Kim Magnusson, CEO of Denmark’s Dansk Film Kompagni, has a first-look deal with Netflix to make films. “The streamers are coming. They have become part of the normal financing structure that was dying out, especially for a local-language small film. The money they are buying that for is less than old days, but because there is so much new content, they are becoming the saviour of our industry. [Streamers like Hulu, Peacock and more] are all going sit here and look for creative people throughout Europe, throughout the world. They want local content they can show.”

Magnusson noted Netflix is producing 100 feature original films this year, more than the combined output of the traditional studios.

CAA’s Sutherland said: “There’s never been a bigger need for content, ever.” And Sudler-Smith responded to the suggestion this is the “18thgolden age of TV” by saying this is now“the platinum age.”

China is constantly evolving 

UTA agent Alex Brunner suggested: “[The Chinese audience] are becoming more sophisticated moviegoers, more populations are going to the cinema in the smaller cities, they are really finding these movies [like Capernaum].” 

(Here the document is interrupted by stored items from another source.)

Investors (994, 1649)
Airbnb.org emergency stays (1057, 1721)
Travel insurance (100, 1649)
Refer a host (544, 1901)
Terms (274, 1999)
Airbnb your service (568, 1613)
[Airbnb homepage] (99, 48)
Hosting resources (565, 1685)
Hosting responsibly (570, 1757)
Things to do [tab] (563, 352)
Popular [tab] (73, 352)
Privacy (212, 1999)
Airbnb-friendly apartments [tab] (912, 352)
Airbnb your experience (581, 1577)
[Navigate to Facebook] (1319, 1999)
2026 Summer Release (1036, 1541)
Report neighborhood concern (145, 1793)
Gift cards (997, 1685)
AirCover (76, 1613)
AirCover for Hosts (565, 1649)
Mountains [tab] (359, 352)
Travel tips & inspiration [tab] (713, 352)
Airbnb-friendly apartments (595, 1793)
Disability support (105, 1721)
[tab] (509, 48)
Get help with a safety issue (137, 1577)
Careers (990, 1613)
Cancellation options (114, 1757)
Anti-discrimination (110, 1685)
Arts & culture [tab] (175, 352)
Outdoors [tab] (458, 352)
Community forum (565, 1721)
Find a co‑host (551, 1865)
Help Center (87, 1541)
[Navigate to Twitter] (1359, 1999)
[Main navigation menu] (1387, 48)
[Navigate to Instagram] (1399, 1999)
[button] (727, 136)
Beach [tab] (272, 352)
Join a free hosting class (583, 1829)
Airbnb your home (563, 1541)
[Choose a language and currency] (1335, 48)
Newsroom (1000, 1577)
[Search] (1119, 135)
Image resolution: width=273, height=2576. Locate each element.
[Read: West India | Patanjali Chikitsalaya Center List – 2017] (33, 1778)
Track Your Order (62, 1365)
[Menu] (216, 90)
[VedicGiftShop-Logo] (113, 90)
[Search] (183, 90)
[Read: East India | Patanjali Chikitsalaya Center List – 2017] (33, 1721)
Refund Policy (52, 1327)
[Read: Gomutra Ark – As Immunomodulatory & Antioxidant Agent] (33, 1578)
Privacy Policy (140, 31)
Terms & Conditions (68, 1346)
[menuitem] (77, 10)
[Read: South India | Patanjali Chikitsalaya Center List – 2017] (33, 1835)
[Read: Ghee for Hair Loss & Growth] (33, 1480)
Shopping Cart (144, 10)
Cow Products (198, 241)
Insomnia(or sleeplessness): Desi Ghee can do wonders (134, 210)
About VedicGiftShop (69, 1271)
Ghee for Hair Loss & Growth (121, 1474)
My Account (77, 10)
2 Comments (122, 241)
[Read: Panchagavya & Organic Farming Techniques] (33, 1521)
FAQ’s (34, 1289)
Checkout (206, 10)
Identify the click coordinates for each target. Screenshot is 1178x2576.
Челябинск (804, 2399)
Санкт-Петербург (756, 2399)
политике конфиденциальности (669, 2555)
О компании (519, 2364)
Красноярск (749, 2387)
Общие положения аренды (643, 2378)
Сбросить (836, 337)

Dede Nickerson of Huanxi Media, who has worked in China for 25 years gave some context: “From 2009 to 2016, there was way too much capital in the Chinese market, everybody was chasing a deal, most studios were doing slate financing deals. Now there is more discipline in the marketplace. There is less insanity. I’m much more optimistic because the marketplace has sobered up. There is less capital for slate financing deals but the money for making good content is still there. “

Nickerson added: “In addition to the mass audience, there is a very sophisticated white-collar audience that appreciates more arthouse or curated cinema. It’s going to be interesting to watch this in the next 12 months because of the Sino-US trade situation. It’s easier to get international, non-American content in. Japanese content, Spanish-language content, European films are getting much more play and I think that will be growing.”

“Nadine Labaki’s Capernaum made more than $60m in China, ” CAA’s Sutherland pointed out. 

Theatrical is hard, but not dead

Patrick Wachsberger, producer at the US’ Picture Perfect Entertainment made the point that all of the independent distributors around the world need theatrical movies. ”But for a movie to really work theatrically it has to check all the boxes,” he cautioned. “You have to decide if a project for a theatrical movie or is it going to a streaming platform? It’s tricky. I don’t believe the foreign sales business is dead, but it’s much more complicated.”

Emilie Georges of Paris-based Memento Films International, made a widely-recognised point: “The high level of TV series is impacting the film industry, the audience is becoming more and more interested in having films that are fully developed. For us, as a sales company, we need a very strong vision of directors combined with a high level of development.”

Film4’s Madden said: “For films to break out theatrically they’ve got to be different and innovative, they have to present an experience – even if that is simply a strong emotional experience. Something that’s just ‘solid’ doesn’t’ cut it anymore.”

Thorsten Schumacher of London-based production, sales and financing outfit Rocket Science agreed: “The bullseye has gotten smaller.”

Carole Scott, CEO of French sales company Haut et Court, admitted she was worried about the decline of cinema audience but was ultimately optimistic. “Film is a collective experience,” she said. “I believe the experience will still go on.”

“It’s our job to sustain the independent film business worldwide,” suggested UTA’s Ronson. “What will make people go to the theatre? You have to have something that will stand out.”

Schumacher of Rocket Science said: “We are seeing the disruption in the film industry that music and books had before. The agent is less just about selling and more advising the producer the best model to make or exploit, is it going to a studio, is it pre-selling or waiting, and what is the best financial model for this movie? There are no rules or restrictions.”